When John Shepherd became Anglican Dean of Perth in 1990, he said he wanted to “sail the ship a little differently”.
In the 24 years since, the often outspoken head of St George’s Cathedral has done just that, breaking ground by preaching at a Catholic cathedral, inviting Muslim and Buddhist leaders to speak at St George’s Cathedral and founding study group Heretics Anonymous.
On the eve of his final Easter service Dr Shepherd, who is retiring in July, says he has never considered himself controversial and “just said what I think is true”.
Those truths include his support for gay marriage and an article in The West Australian in 2003 suggesting that the teachings of Christianity were largely symbolic and need not be taken literally.
This resulted in hate mail, including images of his face plastered with “666”, calls for his resignation and accusations of heresy — prompting him to establish Heretics Anonymous, which discusses and challenges beliefs.
“The fundamentalists of the Church found it very confronting,” he said.
“But I really think it’s important to get people thinking about faith in a way they hadn’t thought of before.”
An avid Essendon fan, Dr Shepherd put this loyalty aside more than once to fly the flags of the Fremantle Dockers, West Coast Eagles and Perth Wildcats atop the cathedral tower and hosted concerts, ballet and even a cabaret show in the cathedral.
The arts, and in particular music, have played a pivotal role in Dr Shepherd’s life and the former chaplain of Christ Church Oxford and the University of UWA also taught music at both universities.
“I’ve been very keen to offer a faith for thinking Christians, encouraging people to turn the diamond and look at different ways of experiencing the divine, music, arts and architecture,” he said.
The abstract sculpture representing St George and the Dragon that stands outside the cathedral was an example of this approach.

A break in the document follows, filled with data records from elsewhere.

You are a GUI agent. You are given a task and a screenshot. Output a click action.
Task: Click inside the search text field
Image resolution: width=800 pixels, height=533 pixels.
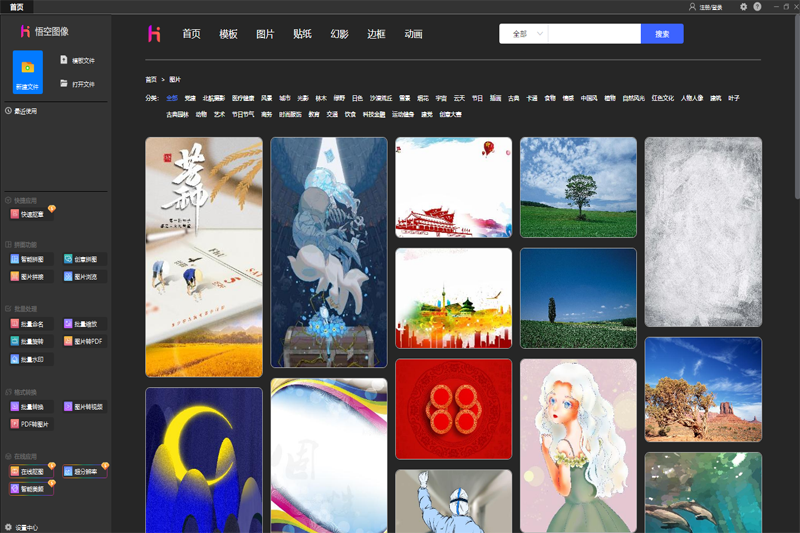[x=594, y=34]
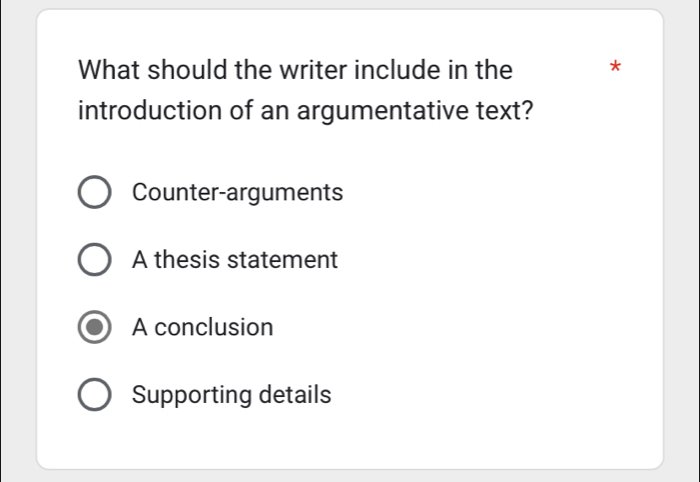Click the question line starting 'What should'
Viewport: 700px width, 482px height.
point(295,71)
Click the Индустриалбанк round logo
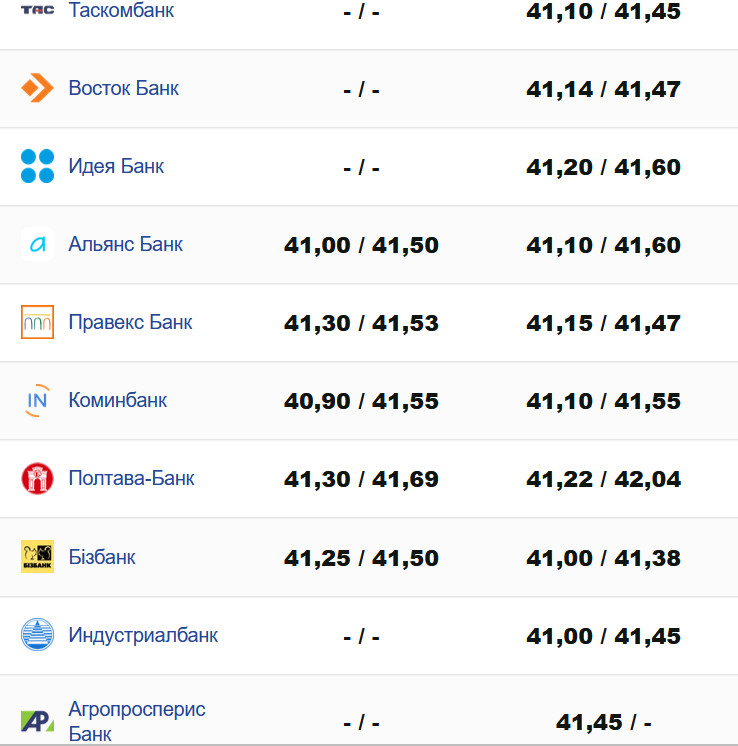The height and width of the screenshot is (746, 738). pos(37,635)
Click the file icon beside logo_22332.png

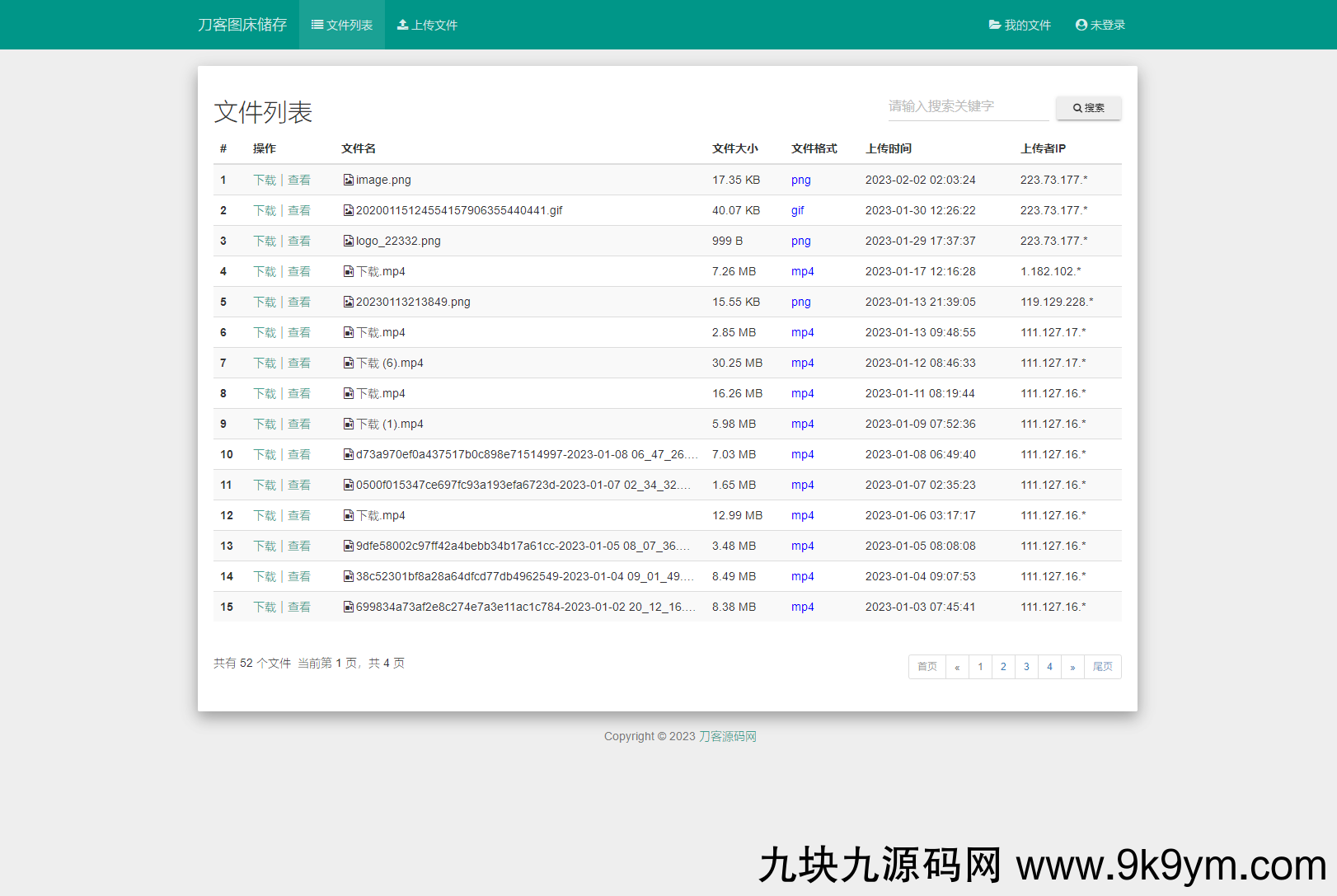pos(349,241)
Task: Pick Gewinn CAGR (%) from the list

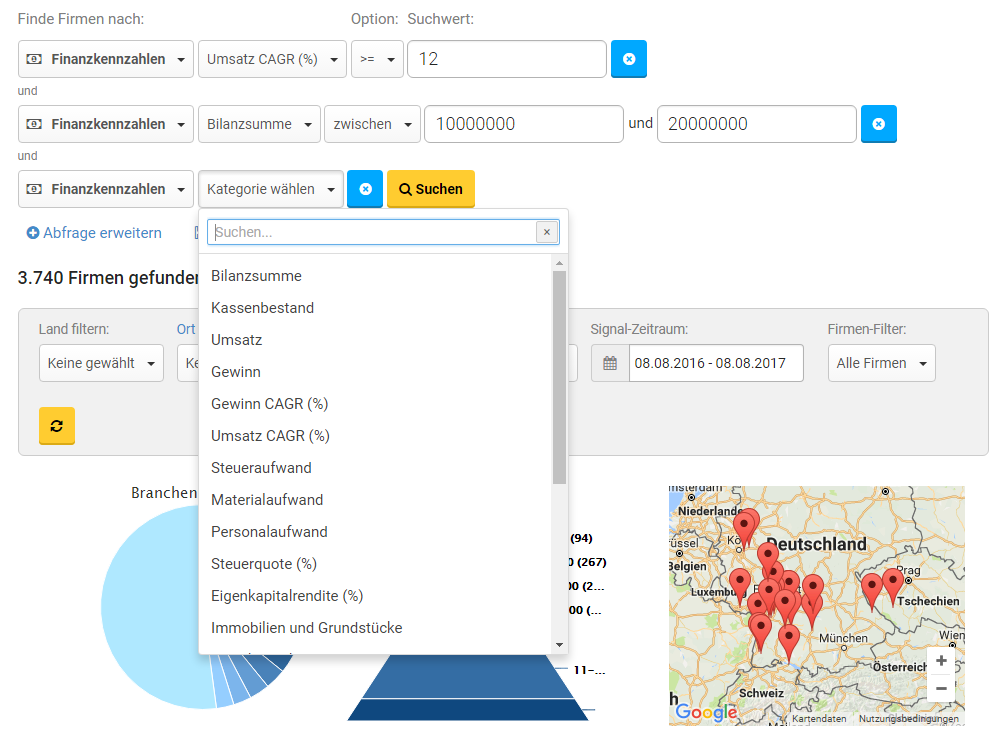Action: (269, 404)
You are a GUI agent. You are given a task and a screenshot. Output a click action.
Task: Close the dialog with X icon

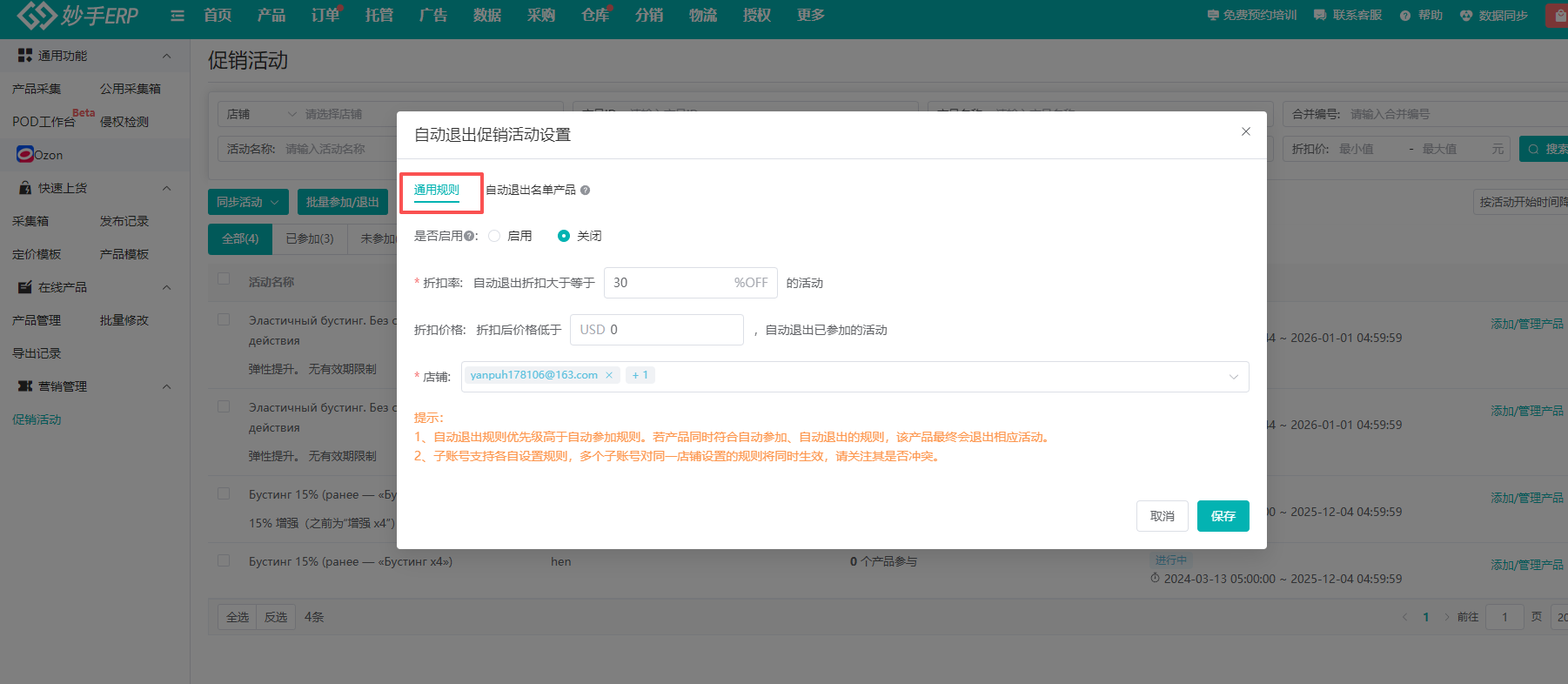(x=1245, y=131)
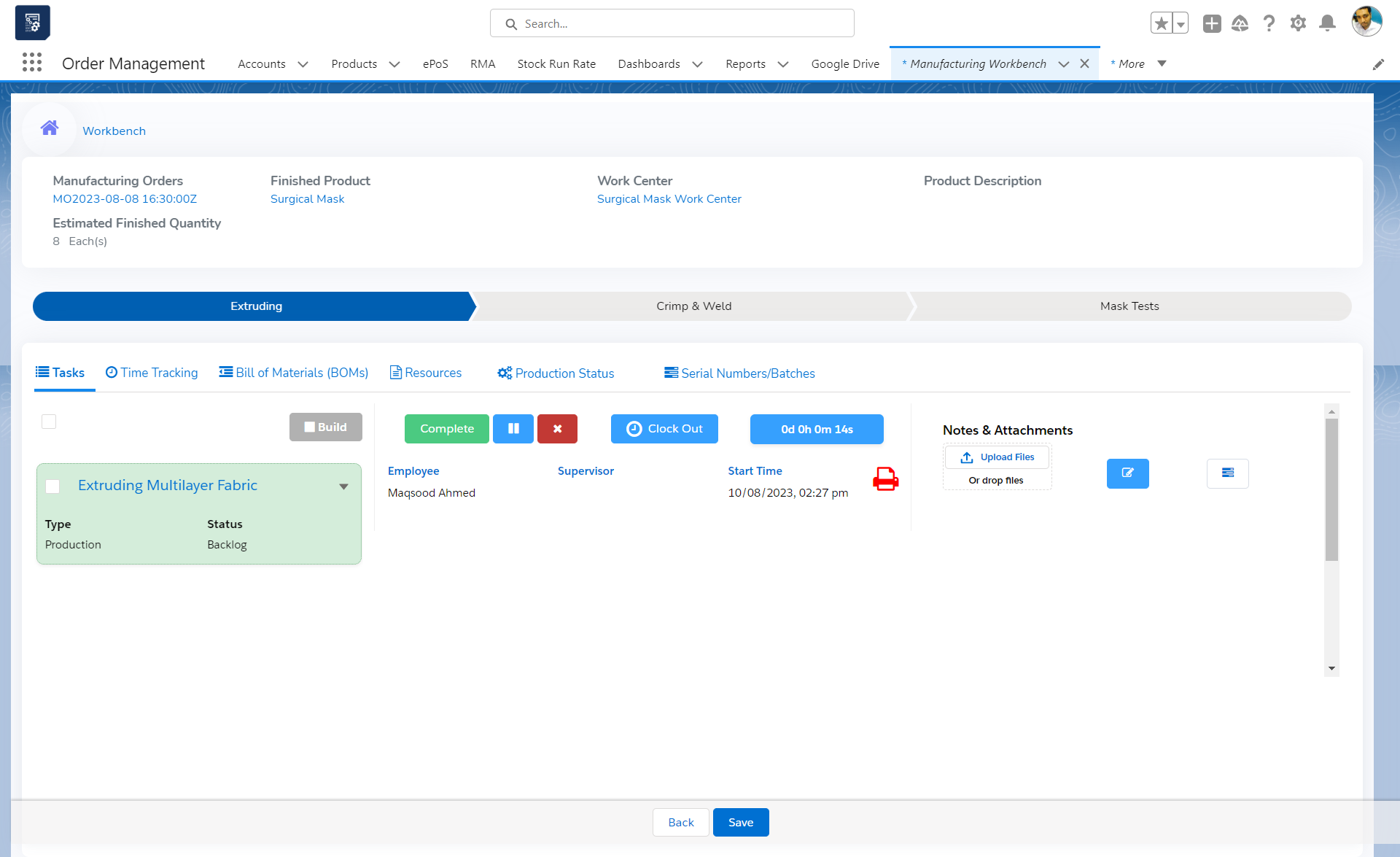
Task: Open notifications via the bell icon
Action: 1327,23
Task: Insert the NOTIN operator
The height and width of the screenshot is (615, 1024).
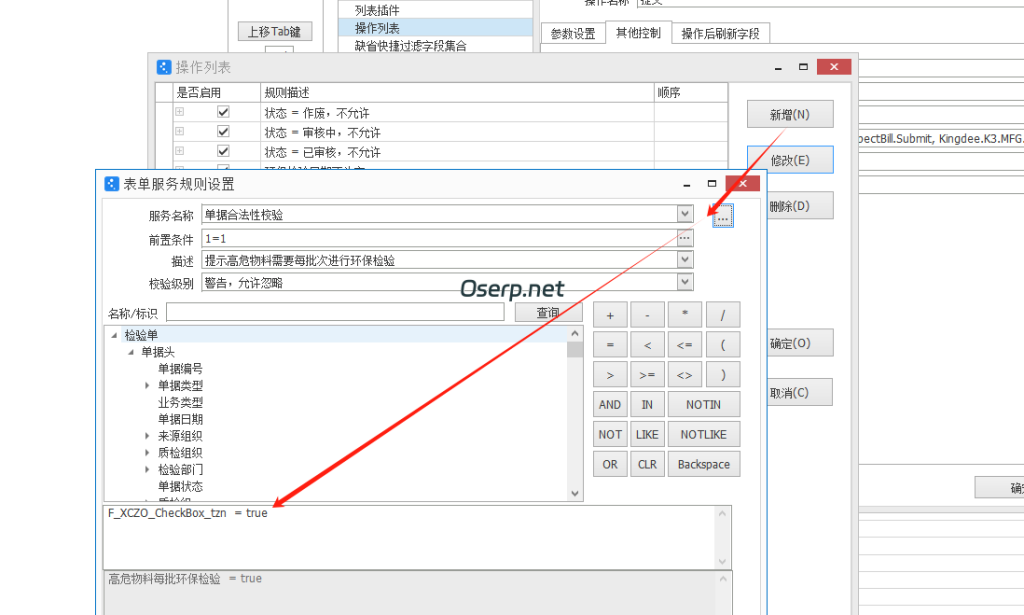Action: (x=703, y=404)
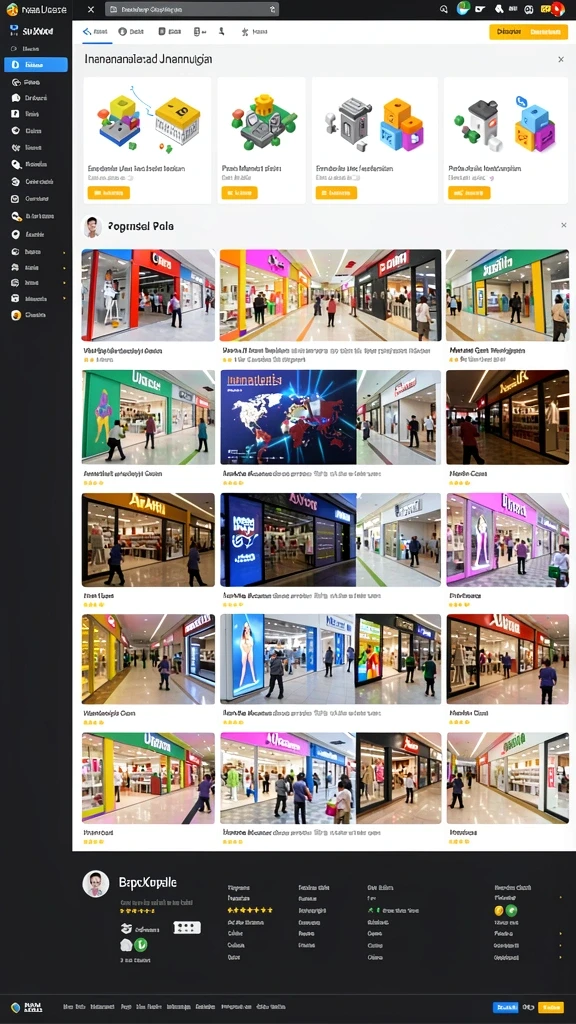Click the round avatar in the dark footer profile

(95, 884)
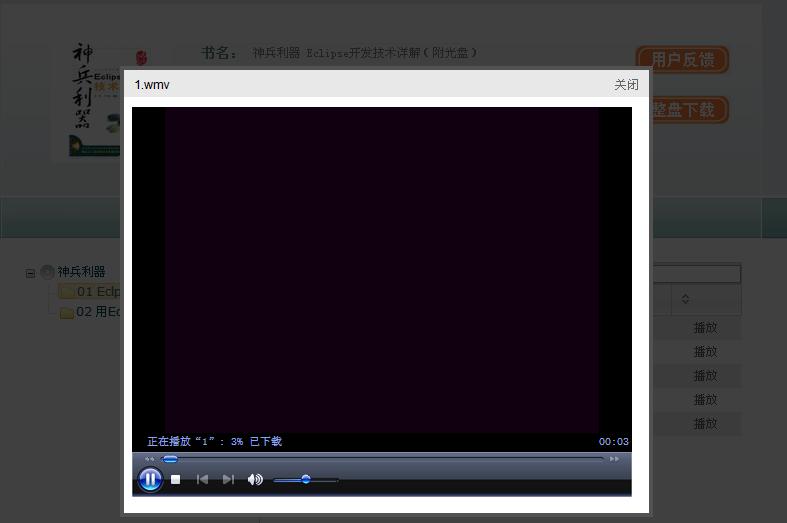Click the 整盘下载 download button

coord(690,110)
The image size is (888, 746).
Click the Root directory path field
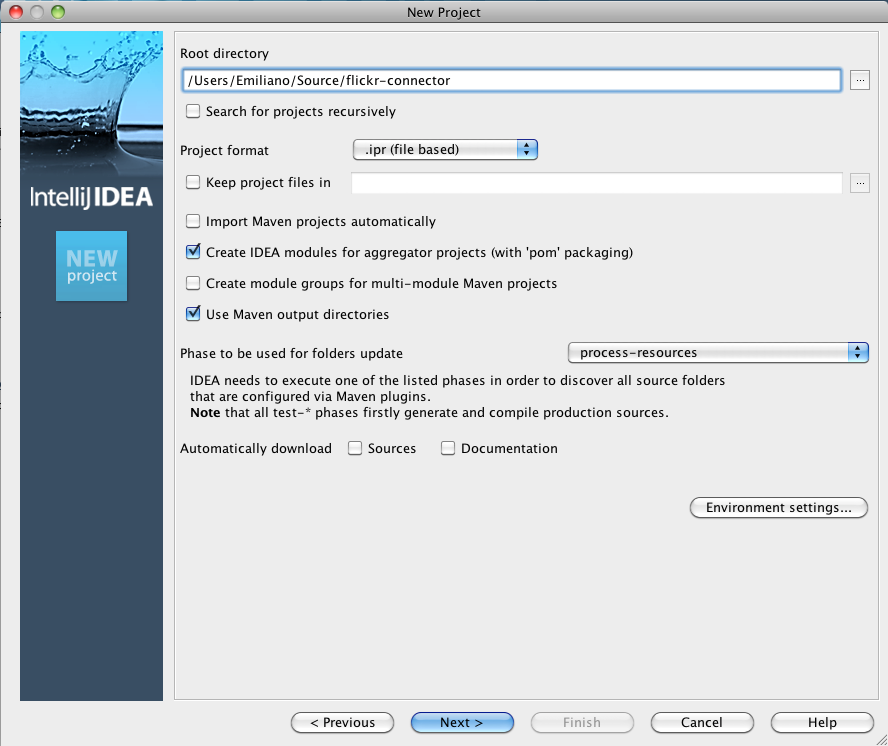(x=511, y=81)
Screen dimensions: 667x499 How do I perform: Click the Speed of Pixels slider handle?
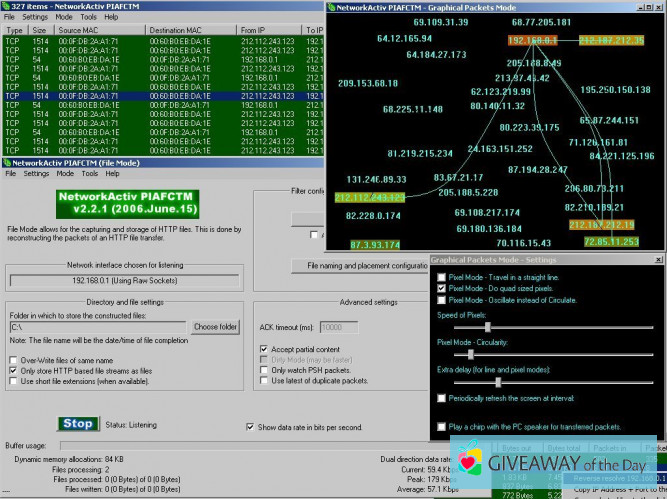pos(487,326)
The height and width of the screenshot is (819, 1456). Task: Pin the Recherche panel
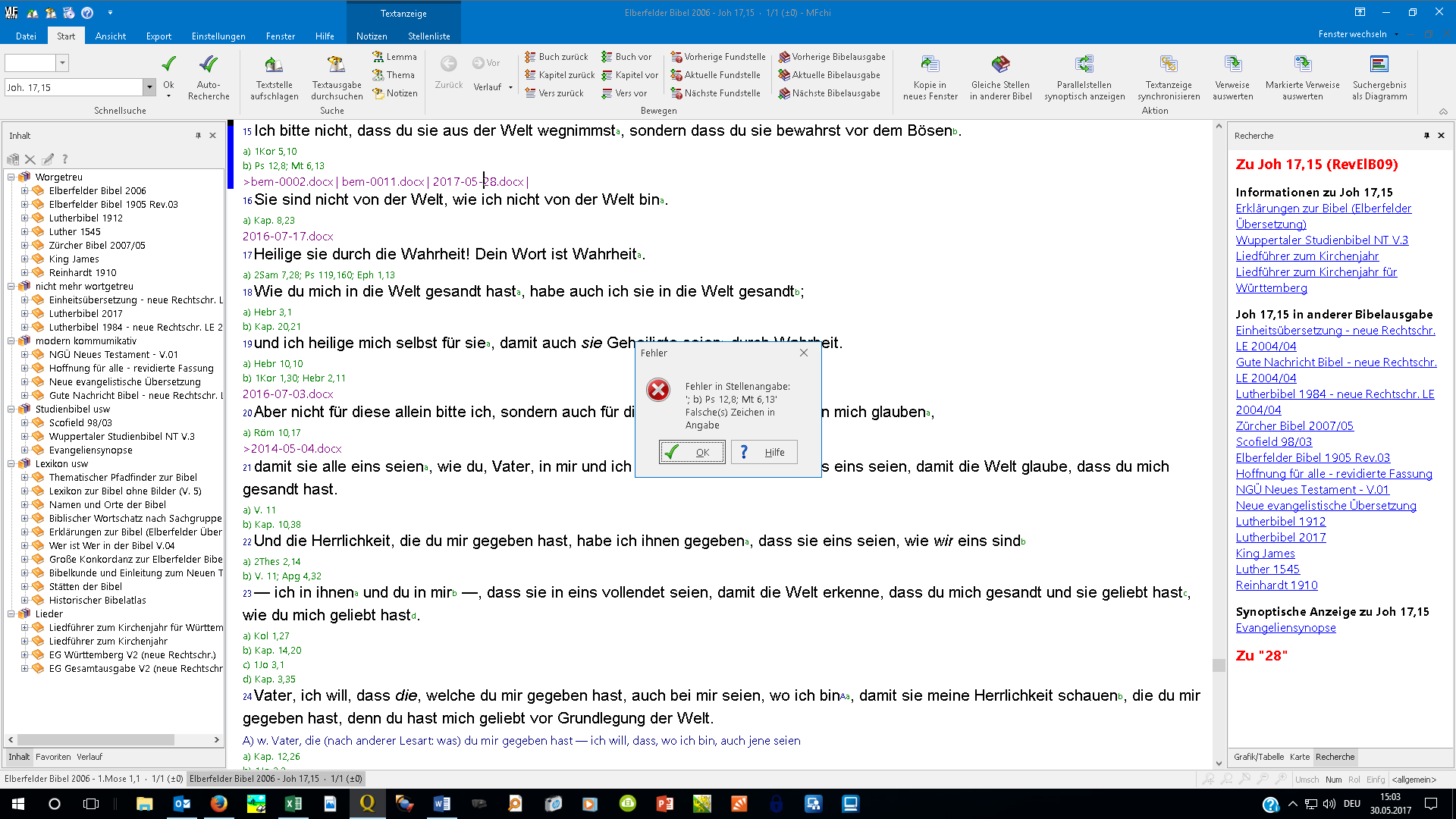tap(1426, 136)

“If we’d have got a St George and the Dragon that looked like St George and the Dragon you would have looked at it once, but every time you look at this, you see something different,” he said.
After previously lamenting the lack of vibrancy in Perth, Dr Shepherd has been happy to watch its transformation.
“When I came to Perth I thought it was a fairly flat city, and many people were comfortable with it being a country town where life was like semi-retirement,” he said.
“Now it’s got much more bounce and vigour and eagerness.”
Retirement for Dr Shepherd, whose wife Joy will retire as principal of St Hilda’s Anglican School for Girls later this year, means time for more measured theological study and to further explore his passion for 16th and 17th century musical development — the focus of his thesis at Cambridge University.
A search is under way for the next Dean of Perth, whom Dr Shepherd said would make their own mark.
“When I came in I said ‘this is the same ship but I’ll set the sails a little differently’, and the person following me will, too, but it will still be the same, vibrant place,” he said.